= Michael Pelkey =

American daredevil

Michael Pelkey (March 28, 1940 - January 14, 2024) was considered one of the first individuals to influence the mass practice of BASE jumping as a sport, together with fellow skydiver Brian Schubert. Pelkey and Schubert's first jump was made on July 24, 1966, from the summit of El Capitan mountain. Pelkey made his second jump on October 15, 2005, at the 26th annual Bridge Day event where he and Shubert were attending as guest speakers. Pelkey's planned third jump at the 27th annual Bridge Day in 2006 was unperformed due to the death of Schubert, from a parachute malfunction, moments before Pelkey's jump.

== BASE jumping ==
On July 24, 1966, Pelkey and Brian Schubert made the first parachute jumps from the top of the El Capitan mountain in Yosemite National Park. El Capitan is among the world's tallest sheer monoliths, ascending more than 3000 ft straight up from Yosemite Valley.

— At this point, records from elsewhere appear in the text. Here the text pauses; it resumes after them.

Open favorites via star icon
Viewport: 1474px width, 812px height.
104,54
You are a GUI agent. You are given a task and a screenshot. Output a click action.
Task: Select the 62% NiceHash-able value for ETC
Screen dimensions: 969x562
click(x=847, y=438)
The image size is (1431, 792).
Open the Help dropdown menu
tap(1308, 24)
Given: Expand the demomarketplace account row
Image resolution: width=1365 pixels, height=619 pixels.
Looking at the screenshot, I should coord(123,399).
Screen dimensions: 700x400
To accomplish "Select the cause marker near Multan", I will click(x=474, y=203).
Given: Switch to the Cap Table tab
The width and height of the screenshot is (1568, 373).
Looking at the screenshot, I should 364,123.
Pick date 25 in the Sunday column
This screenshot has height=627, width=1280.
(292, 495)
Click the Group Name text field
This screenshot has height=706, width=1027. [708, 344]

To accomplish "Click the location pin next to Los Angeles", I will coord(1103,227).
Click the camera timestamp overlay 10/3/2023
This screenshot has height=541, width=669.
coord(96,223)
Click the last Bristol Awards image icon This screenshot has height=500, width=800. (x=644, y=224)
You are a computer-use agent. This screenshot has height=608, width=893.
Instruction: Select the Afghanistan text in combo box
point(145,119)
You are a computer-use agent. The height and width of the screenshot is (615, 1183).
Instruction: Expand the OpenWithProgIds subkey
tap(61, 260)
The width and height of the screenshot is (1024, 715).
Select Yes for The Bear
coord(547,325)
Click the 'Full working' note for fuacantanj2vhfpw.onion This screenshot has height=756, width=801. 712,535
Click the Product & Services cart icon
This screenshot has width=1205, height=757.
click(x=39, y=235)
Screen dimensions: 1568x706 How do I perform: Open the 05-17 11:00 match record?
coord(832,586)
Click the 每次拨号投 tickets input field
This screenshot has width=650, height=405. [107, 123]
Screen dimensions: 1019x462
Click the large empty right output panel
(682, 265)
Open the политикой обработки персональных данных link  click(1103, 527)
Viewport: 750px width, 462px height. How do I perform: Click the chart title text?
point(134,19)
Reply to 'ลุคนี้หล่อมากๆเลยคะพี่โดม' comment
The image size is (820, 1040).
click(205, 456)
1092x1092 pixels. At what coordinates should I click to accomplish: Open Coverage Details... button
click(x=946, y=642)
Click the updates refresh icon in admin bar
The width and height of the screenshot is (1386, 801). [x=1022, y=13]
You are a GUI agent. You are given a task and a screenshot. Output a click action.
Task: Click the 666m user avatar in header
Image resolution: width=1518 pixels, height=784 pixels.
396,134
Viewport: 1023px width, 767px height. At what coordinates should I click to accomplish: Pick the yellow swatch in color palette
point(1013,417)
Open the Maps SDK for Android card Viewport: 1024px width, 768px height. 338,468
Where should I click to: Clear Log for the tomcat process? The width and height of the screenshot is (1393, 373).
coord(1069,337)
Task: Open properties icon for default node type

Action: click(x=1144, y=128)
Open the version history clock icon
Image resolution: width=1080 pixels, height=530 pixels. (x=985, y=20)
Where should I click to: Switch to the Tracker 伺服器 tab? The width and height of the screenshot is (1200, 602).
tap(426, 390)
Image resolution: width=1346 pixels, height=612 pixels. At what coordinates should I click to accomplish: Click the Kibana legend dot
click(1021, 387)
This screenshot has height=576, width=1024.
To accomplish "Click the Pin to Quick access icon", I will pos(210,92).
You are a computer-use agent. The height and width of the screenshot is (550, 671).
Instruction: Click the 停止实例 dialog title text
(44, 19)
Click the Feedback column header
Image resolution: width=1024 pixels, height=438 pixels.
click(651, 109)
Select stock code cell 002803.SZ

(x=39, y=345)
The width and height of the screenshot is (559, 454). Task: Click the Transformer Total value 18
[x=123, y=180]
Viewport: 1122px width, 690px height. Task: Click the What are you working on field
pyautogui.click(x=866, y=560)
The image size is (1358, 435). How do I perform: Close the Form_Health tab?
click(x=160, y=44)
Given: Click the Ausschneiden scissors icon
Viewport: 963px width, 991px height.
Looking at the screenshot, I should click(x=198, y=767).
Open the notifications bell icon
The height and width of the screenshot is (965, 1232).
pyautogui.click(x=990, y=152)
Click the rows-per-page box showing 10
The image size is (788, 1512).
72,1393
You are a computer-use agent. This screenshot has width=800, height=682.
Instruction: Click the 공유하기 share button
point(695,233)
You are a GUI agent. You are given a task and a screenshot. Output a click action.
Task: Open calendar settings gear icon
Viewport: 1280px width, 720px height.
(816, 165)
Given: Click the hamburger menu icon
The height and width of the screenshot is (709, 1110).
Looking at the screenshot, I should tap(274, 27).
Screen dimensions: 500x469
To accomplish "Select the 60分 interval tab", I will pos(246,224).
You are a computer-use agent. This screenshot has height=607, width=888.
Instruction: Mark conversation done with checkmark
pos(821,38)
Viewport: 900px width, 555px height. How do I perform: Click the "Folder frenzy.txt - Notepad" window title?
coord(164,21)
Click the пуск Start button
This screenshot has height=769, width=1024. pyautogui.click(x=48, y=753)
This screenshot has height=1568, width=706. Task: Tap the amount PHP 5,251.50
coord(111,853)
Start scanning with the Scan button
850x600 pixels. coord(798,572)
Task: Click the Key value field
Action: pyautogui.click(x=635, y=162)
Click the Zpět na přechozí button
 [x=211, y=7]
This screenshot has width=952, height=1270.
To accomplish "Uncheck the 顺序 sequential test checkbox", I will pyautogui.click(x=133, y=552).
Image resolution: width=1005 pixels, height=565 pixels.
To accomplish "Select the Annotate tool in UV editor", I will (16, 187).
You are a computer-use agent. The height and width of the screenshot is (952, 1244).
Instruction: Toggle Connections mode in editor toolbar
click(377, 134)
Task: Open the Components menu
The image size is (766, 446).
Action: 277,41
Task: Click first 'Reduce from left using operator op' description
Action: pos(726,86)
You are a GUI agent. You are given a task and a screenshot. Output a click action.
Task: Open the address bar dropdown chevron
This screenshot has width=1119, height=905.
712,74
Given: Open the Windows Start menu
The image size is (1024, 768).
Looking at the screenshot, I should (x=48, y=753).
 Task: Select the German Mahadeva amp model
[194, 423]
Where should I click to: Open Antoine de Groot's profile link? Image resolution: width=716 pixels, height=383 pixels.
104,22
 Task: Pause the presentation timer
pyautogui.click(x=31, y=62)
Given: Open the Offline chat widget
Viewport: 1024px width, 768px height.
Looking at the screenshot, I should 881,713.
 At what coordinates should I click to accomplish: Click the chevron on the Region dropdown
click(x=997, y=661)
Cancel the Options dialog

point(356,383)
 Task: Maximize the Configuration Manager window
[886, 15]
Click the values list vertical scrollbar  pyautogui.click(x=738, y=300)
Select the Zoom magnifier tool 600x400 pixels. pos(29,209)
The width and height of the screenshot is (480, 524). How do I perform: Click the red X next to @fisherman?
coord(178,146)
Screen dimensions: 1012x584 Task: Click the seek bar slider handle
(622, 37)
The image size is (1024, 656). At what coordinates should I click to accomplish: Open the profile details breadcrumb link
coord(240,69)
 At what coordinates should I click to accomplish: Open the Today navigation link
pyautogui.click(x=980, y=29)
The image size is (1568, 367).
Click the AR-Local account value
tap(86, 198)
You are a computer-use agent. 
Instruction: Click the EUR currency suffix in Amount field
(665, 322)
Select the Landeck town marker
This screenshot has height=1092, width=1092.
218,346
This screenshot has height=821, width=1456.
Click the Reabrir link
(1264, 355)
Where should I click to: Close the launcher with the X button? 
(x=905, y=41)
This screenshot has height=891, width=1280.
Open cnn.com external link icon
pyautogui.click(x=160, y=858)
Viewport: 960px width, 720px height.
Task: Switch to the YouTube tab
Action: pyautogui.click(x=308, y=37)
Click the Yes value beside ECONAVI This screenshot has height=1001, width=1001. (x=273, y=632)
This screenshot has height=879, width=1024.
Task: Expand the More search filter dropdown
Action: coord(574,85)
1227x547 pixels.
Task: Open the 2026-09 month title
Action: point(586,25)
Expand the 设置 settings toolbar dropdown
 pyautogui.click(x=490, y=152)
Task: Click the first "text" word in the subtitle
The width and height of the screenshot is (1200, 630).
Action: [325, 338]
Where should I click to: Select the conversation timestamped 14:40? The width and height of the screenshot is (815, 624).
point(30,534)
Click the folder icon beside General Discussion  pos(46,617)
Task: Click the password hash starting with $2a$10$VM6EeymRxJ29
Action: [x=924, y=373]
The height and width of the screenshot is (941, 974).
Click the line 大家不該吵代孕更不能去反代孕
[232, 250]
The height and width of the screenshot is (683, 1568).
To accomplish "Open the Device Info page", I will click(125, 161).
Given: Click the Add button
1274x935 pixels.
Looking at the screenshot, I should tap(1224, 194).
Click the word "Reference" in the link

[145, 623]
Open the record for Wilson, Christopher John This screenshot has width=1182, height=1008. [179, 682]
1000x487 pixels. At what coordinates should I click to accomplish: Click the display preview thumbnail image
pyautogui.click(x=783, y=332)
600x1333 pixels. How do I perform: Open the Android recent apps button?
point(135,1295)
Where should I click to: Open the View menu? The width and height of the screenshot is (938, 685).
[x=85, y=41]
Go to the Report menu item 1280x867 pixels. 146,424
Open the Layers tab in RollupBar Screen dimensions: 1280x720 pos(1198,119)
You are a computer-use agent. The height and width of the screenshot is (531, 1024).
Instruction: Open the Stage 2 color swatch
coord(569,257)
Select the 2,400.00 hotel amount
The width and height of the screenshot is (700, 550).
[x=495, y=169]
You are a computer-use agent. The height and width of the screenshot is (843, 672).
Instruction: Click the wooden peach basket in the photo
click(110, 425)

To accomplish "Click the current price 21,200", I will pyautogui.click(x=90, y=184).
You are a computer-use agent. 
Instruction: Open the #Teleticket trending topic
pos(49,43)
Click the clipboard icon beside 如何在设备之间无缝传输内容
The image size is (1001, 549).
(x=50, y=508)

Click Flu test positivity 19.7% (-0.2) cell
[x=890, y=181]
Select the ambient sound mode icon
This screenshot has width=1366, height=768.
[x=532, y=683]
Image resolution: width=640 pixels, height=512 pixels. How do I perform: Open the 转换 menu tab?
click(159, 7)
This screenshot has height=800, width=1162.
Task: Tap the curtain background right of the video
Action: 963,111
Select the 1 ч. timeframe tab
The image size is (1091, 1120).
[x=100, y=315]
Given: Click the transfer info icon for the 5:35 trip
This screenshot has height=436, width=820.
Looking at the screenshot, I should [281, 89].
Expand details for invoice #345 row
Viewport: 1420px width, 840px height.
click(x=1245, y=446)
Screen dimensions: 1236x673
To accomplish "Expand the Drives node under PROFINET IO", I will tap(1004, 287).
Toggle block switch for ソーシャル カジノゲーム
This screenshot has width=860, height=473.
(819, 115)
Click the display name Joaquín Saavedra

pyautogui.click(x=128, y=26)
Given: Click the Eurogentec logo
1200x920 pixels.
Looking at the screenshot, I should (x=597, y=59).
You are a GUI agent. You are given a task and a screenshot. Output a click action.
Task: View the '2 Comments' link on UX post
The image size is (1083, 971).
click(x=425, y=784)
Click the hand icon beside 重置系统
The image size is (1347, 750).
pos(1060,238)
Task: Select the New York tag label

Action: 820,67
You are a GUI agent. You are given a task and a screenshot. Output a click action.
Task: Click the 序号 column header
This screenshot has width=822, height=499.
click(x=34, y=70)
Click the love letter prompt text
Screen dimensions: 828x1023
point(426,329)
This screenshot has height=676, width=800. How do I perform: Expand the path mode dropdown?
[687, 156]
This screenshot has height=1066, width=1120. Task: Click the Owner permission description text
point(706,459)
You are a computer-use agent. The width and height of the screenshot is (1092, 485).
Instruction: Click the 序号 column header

It is the second-highest unbroken cliff in the world, the highest being Mount Thor on Baffin Island in the Canadian Arctic.

In 1980, the idea of fixed object jumping was expanded by Carl Boenish into the concept of BASE jumping (buildings, antennae, spans, and earth), including an exclusive club made up of those who made at least one jump from each of the four categories. Members of this club are awarded a number based on the date of their qualification. The sport of BASE jumping, practiced worldwide today and one of the original extreme sports, was inspired in part by Pelkey and Schubert's El Capitan jump.

== Later years ==
Pelkey and Schubert were honored as guest speakers at the 26th annual "Bridge Day" event in Fayetteville, West Virginia, on October 15, 2005, where 175,000 spectators converged over the course of the day to take part in the festival. Approximately 450 BASE jumpers from all over the world made more than 800 parachute jumps off the New River Gorge Bridge into the New River Gorge, 876 ft below. The New River Gorge Bridge is the second highest span and one of the few places in the United States where BASE-jumping is legal for six hours, one day a year.

Pelkey made his second BASE jump at the 2005 Bridge Day event from the New River Gorge Bridge. He and Schubert planned to jump together at the 2006 event, a few months after the 40th anniversary of their first El Capitan jump. Schubert died jumping at that event, just minutes before Pelkey was scheduled to jump.